- [EXERCISE AIM] Reproduce each of the following lines word for word.

(Data on locating visible targets)
————
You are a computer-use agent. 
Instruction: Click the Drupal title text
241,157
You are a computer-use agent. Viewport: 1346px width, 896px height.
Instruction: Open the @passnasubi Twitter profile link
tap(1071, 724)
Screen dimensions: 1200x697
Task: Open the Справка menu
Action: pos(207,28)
————
- [SOLUTION TO THE EXERCISE]
You are a computer-use agent. 
Instruction: Click the Drupal title text
241,157
You are a computer-use agent. Viewport: 1346px width, 896px height.
Instruction: Open the @passnasubi Twitter profile link
tap(1071, 724)
Screen dimensions: 1200x697
Task: Open the Справка menu
Action: pos(207,28)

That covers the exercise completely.